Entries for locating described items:
** Start **

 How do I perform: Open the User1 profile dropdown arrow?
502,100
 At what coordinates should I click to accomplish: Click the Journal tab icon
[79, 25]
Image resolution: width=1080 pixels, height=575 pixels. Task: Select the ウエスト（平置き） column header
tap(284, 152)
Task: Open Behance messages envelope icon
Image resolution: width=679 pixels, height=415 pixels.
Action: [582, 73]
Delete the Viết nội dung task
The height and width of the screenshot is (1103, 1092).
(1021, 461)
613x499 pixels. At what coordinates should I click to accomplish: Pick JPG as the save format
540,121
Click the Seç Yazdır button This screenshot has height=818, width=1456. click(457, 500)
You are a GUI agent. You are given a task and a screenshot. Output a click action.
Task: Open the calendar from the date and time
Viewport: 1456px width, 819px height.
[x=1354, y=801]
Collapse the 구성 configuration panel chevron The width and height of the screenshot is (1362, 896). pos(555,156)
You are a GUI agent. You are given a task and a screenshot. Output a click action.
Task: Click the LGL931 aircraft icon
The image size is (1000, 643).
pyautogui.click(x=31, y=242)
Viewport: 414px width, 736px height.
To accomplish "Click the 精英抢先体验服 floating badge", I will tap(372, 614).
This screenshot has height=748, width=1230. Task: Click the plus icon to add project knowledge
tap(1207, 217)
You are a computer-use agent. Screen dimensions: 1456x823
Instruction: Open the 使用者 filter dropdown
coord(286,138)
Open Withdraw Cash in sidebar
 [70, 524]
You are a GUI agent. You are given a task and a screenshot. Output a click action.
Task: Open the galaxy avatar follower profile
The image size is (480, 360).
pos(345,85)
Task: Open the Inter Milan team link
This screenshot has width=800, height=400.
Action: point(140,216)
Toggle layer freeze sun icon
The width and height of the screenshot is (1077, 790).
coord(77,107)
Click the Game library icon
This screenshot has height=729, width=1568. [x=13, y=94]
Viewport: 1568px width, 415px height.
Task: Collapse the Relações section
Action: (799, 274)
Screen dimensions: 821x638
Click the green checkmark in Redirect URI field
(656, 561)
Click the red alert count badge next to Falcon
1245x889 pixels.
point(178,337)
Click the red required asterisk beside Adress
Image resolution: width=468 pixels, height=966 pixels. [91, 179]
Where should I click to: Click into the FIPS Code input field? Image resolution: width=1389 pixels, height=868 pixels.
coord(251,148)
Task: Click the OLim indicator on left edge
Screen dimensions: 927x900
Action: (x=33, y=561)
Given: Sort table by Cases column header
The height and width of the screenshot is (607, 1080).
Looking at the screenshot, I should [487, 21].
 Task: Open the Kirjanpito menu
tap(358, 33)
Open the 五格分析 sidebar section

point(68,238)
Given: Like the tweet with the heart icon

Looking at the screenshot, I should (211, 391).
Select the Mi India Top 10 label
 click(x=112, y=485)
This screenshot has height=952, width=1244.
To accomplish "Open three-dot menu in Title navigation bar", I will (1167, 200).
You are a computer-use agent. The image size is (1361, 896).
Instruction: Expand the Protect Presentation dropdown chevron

** End **

• Stated exercise
Copy the entries above verbatim, starting at the line with "Task: Click the OLim indicator on left edge" and ending with, and including, the line with "Looking at the screenshot, I should (211, 391).".

• Answer to the task
Task: Click the OLim indicator on left edge
Screen dimensions: 927x900
Action: (x=33, y=561)
Given: Sort table by Cases column header
The height and width of the screenshot is (607, 1080).
Looking at the screenshot, I should [487, 21].
 Task: Open the Kirjanpito menu
tap(358, 33)
Open the 五格分析 sidebar section

point(68,238)
Given: Like the tweet with the heart icon

Looking at the screenshot, I should (211, 391).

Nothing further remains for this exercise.